Element lookup records =
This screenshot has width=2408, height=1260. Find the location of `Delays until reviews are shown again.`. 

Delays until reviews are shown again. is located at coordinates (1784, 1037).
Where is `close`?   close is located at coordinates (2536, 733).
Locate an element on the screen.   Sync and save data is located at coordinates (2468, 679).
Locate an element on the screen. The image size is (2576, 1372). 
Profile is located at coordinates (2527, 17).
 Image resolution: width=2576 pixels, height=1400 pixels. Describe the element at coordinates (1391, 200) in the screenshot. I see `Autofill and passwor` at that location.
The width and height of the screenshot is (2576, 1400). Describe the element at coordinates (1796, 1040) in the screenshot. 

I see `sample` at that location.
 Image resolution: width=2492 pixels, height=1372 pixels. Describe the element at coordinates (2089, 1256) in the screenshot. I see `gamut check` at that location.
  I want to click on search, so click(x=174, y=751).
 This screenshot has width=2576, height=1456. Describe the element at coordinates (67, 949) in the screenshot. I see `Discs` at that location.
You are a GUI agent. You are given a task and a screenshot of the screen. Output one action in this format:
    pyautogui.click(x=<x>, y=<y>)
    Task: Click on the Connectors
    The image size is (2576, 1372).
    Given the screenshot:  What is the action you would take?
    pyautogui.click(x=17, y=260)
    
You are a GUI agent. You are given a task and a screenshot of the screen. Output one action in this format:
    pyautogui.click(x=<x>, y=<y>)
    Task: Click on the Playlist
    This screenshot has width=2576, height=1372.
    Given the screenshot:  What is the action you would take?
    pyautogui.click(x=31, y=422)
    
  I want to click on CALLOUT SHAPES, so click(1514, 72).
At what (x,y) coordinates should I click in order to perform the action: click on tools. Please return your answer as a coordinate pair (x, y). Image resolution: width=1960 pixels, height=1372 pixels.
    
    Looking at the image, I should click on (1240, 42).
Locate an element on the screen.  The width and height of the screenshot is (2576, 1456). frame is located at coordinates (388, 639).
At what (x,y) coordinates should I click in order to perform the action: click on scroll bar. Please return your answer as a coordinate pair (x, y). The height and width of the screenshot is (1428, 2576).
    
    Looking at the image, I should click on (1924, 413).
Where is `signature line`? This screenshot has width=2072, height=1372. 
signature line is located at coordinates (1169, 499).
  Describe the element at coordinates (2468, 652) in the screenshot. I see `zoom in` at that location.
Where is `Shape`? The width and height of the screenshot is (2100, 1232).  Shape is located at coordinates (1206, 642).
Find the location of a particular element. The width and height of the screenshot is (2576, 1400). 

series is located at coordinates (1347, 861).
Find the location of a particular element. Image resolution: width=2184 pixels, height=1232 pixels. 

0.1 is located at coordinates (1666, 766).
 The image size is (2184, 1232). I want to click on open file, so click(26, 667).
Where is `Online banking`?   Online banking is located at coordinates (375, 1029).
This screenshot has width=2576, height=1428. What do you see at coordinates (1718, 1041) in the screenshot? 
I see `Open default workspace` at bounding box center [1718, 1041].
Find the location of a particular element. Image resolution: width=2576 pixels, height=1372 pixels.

Exercise =
Output all of the data above again, with every line left unchanged.

Reply to the exercise =
This screenshot has width=2408, height=1260. Find the location of `Delays until reviews are shown again.`. 

Delays until reviews are shown again. is located at coordinates (1784, 1037).
Where is `close`?   close is located at coordinates (2536, 733).
Locate an element on the screen.   Sync and save data is located at coordinates (2468, 679).
Locate an element on the screen. The image size is (2576, 1372). 
Profile is located at coordinates (2527, 17).
 Image resolution: width=2576 pixels, height=1400 pixels. Describe the element at coordinates (1391, 200) in the screenshot. I see `Autofill and passwor` at that location.
The width and height of the screenshot is (2576, 1400). Describe the element at coordinates (1796, 1040) in the screenshot. 

I see `sample` at that location.
 Image resolution: width=2492 pixels, height=1372 pixels. Describe the element at coordinates (2089, 1256) in the screenshot. I see `gamut check` at that location.
  I want to click on search, so click(x=174, y=751).
 This screenshot has width=2576, height=1456. Describe the element at coordinates (67, 949) in the screenshot. I see `Discs` at that location.
You are a GUI agent. You are given a task and a screenshot of the screen. Output one action in this format:
    pyautogui.click(x=<x>, y=<y>)
    Task: Click on the Connectors
    The image size is (2576, 1372).
    Given the screenshot:  What is the action you would take?
    pyautogui.click(x=17, y=260)
    
You are a GUI agent. You are given a task and a screenshot of the screen. Output one action in this format:
    pyautogui.click(x=<x>, y=<y>)
    Task: Click on the Playlist
    This screenshot has width=2576, height=1372.
    Given the screenshot:  What is the action you would take?
    pyautogui.click(x=31, y=422)
    
  I want to click on CALLOUT SHAPES, so click(1514, 72).
At what (x,y) coordinates should I click in order to perform the action: click on tools. Please return your answer as a coordinate pair (x, y). Image resolution: width=1960 pixels, height=1372 pixels.
    
    Looking at the image, I should click on (1240, 42).
Locate an element on the screen.  The width and height of the screenshot is (2576, 1456). frame is located at coordinates (388, 639).
At what (x,y) coordinates should I click in order to perform the action: click on scroll bar. Please return your answer as a coordinate pair (x, y). The height and width of the screenshot is (1428, 2576).
    
    Looking at the image, I should click on (1924, 413).
Where is `signature line`? This screenshot has width=2072, height=1372. 
signature line is located at coordinates (1169, 499).
  Describe the element at coordinates (2468, 652) in the screenshot. I see `zoom in` at that location.
Where is `Shape`? The width and height of the screenshot is (2100, 1232).  Shape is located at coordinates (1206, 642).
Find the location of a particular element. The width and height of the screenshot is (2576, 1400). 

series is located at coordinates (1347, 861).
Find the location of a particular element. Image resolution: width=2184 pixels, height=1232 pixels. 

0.1 is located at coordinates (1666, 766).
 The image size is (2184, 1232). I want to click on open file, so click(26, 667).
Where is `Online banking`?   Online banking is located at coordinates (375, 1029).
This screenshot has width=2576, height=1428. What do you see at coordinates (1718, 1041) in the screenshot? 
I see `Open default workspace` at bounding box center [1718, 1041].
Find the location of a particular element. Image resolution: width=2576 pixels, height=1372 pixels.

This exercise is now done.